» **Exercises to complete**:
- a) Can you turn the paragraph in the challenge list that begins "Each (challenge, level) pair" into a brief bulleted list that keeps its main facts?
- b) Carry on the challenge list from the point where it stops.

» **Source extract**:
══════════

OAuth Token-Audience Confusion

AuthN/AuthZ

★★★

D6

Server-Side Template Injection (SSTI)

Injection sink

★★

Extended set — batch 2 (HTTP transport & resource abuse; solved via raw fetch/tools)

ID

Challenge

Category

F1

DNS Rebinding / missing Origin validation

Transport

★★★

F2

CORS Misconfiguration (reflected Origin + credentials)

Transport

★★

C6

Predictable Session IDs (hijack)

Transport

★★

G1

Unbounded Consumption (cost/DoS)

DoS/Cost

★★

G4

Regular-Expression DoS (ReDoS)

DoS/Cost

★★

Extended set — batch 3 (more injection sinks & supply chain)

ID

Challenge

Category

D5

NoSQL Injection (operator / $where)

Injection sink

★★

D7

XML External Entity (XXE)

Injection sink

★★★

D8

Insecure Deserialization (prototype pollution)

Injection sink

★★★

H1

Supply Chain (typosquat / unsigned package)

Supply chain

★★

Each (challenge, level) pair has a unique flag FLAG{slug__level}. Capture it, submit with the submit_flag tool, track progress with scoreboard (or the control panel). Per-level hints: the list_challenges tool.

══════════

» **Excerpted records**:
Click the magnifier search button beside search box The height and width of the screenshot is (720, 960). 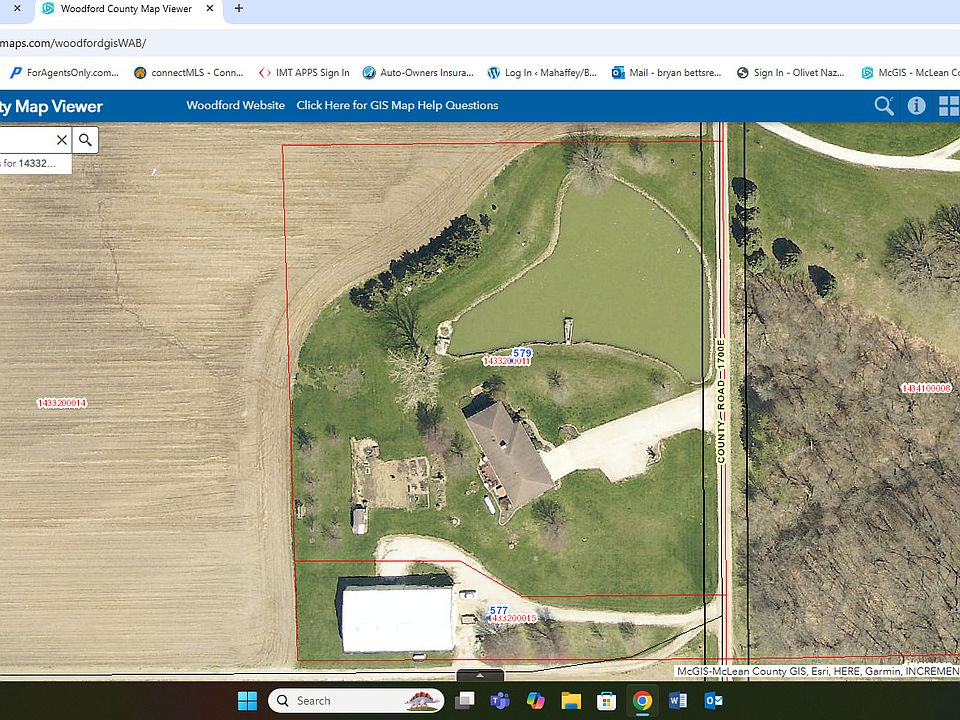(x=86, y=140)
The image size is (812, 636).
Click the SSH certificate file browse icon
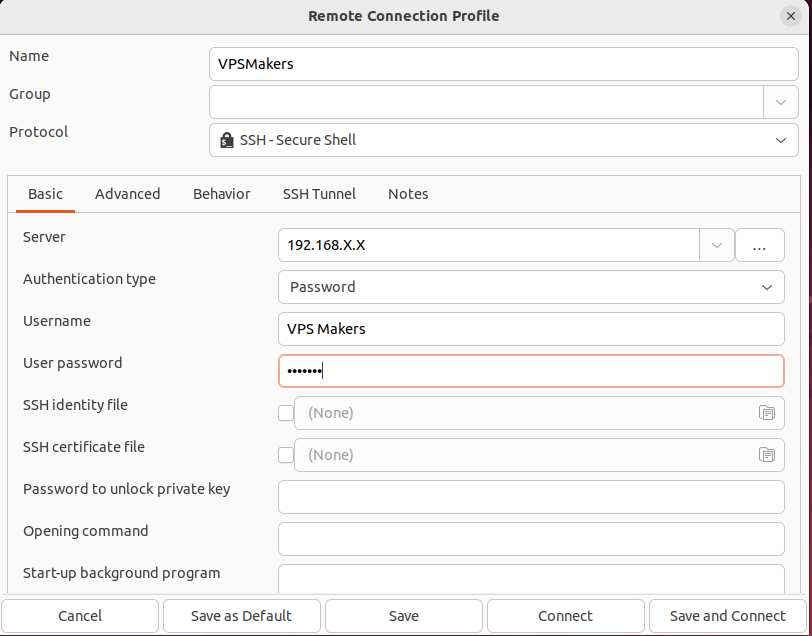[766, 455]
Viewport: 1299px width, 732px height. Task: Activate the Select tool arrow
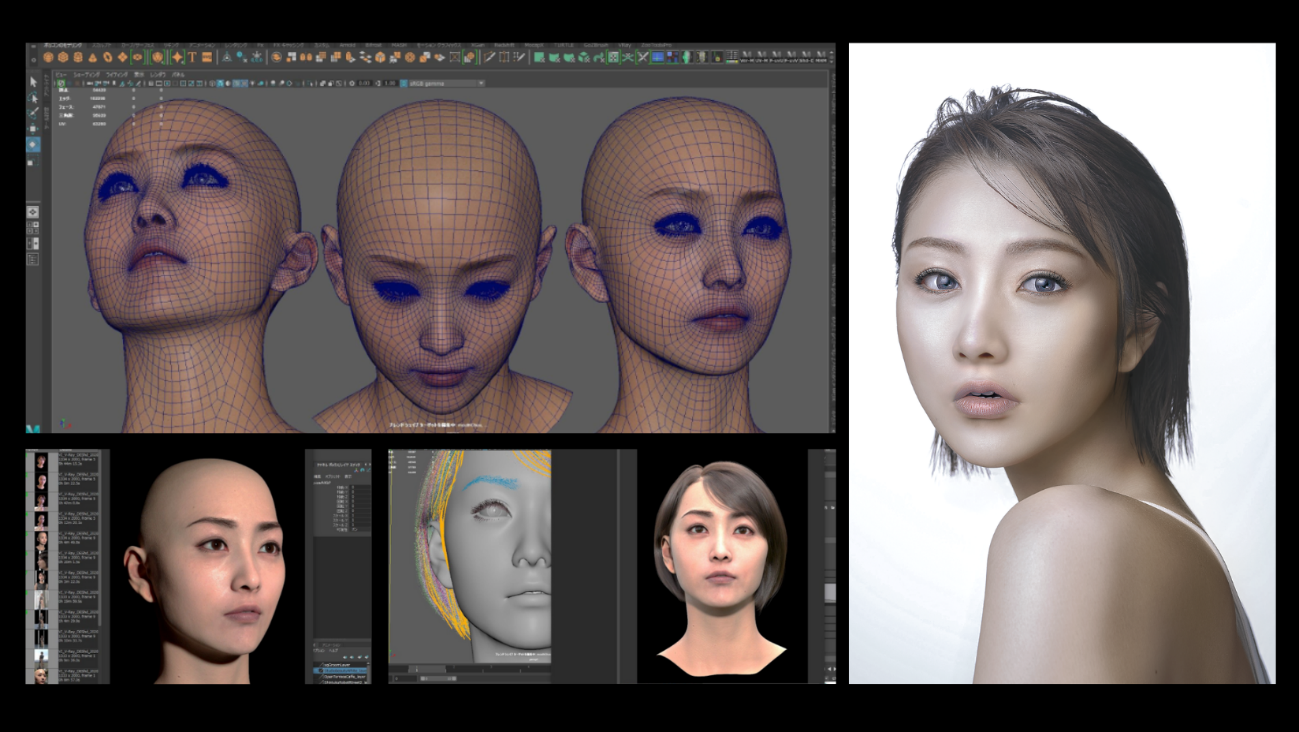pos(33,82)
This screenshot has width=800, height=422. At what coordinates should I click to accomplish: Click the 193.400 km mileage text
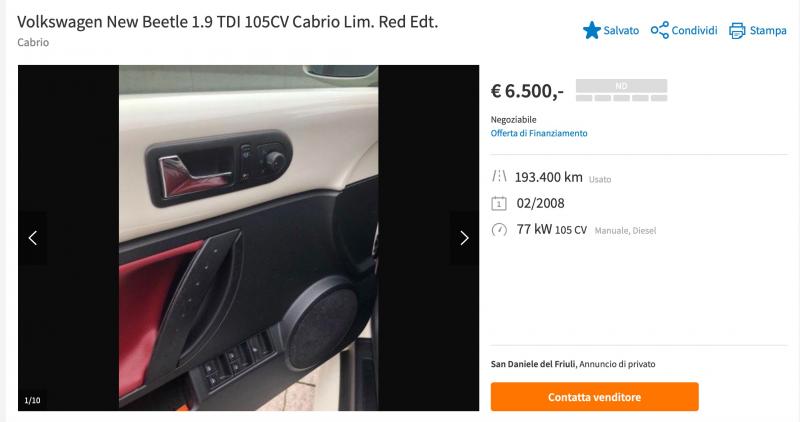[548, 177]
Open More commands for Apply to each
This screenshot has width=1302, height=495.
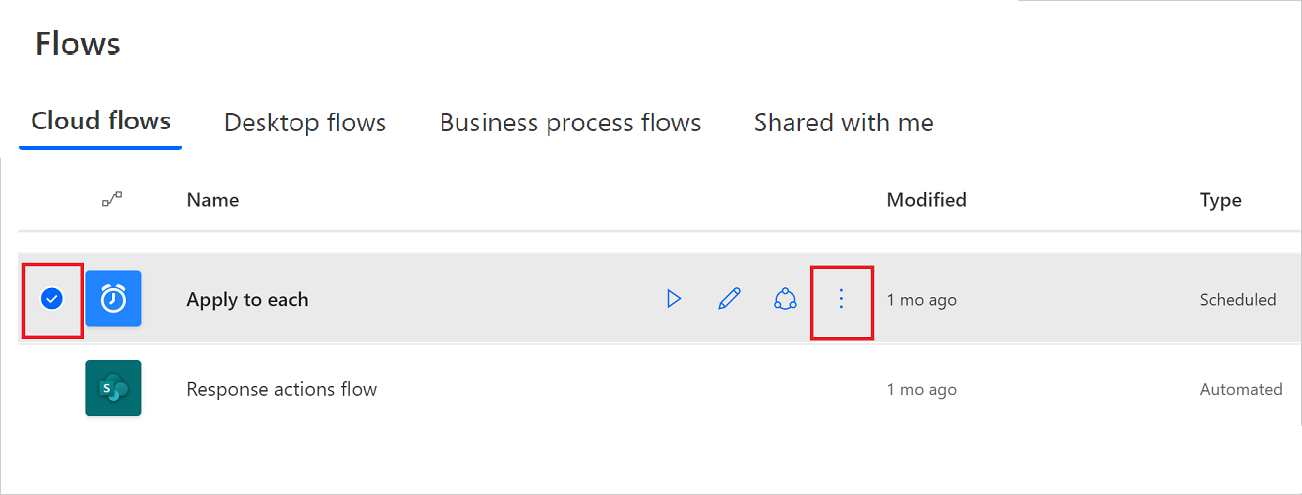pos(841,299)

══════════

» **Written answers**:
- a)
- Every (challenge, level) pair has its own flag, in the form FLAG{slug__level}.
- Capture the flag and submit it with the submit_flag tool.
- Track progress with scoreboard or the control panel.
- Get per-level hints from the list_challenges tool.

- b)
Full per-level walkthroughs + fixes: docs/SOLUTIONS.md.


How the levels differ (a taste)

  • Command Injection — Easy: no filter. Moderate: ;/& blocked → use |. Difficult: most metacharacters blocked and blind → newline-chain a curl that exfiltrates to the OOB collector, then read_collector.

  • SSRF — Easy: fetch anything. Moderate: 127.0.0.1/localhost string-blocked → use metadata.internal / [::1]. Difficult: same, but blind → confirm via the collector.

  • SQL Injection — Easy: UNION. Moderate: UNION/-- blacklisted → UnIoN

    • quote-balancing. Difficult: boolean-blind, count-only → binary-search the flag out char by char.

  • Broken Auth — Easy: open. Moderate: static token leaked by a resource. Difficult: sha256(nonce + signing_secret) challenge-response (secret leaks via a verbose error).


Project layout

mcpgoat/
├── DESIGN_PROMPT.md          # the full build brief (Core + Extended catalog)
├── Dockerfile  docker-compose.yml   # one-command deploy
├── .github/workflows/ci.yml  # regression gate + Docker smoke test
├── src/
│   ├── server.ts             # Express host: control panel, MCP endpoint, OOB collector
│   ├── level.ts              # the Easy/Moderate/Difficult switch
│   ├── scoreboard.ts         # challenge catalog, per-level flags, scoreboard
│   ├── challenges.ts         # all 26 challenges × 4 levels (incl. secure)
│   ├── buildServer.ts  db.ts  state.ts  internal.ts
│   ├── attacker/client.ts    # level-aware exploitation client / smoke test
│   ├── agent/agent.ts        # victim-agent harness (naive vs --defended)
│   └── ci/check.ts           # regression gate (npm run ci)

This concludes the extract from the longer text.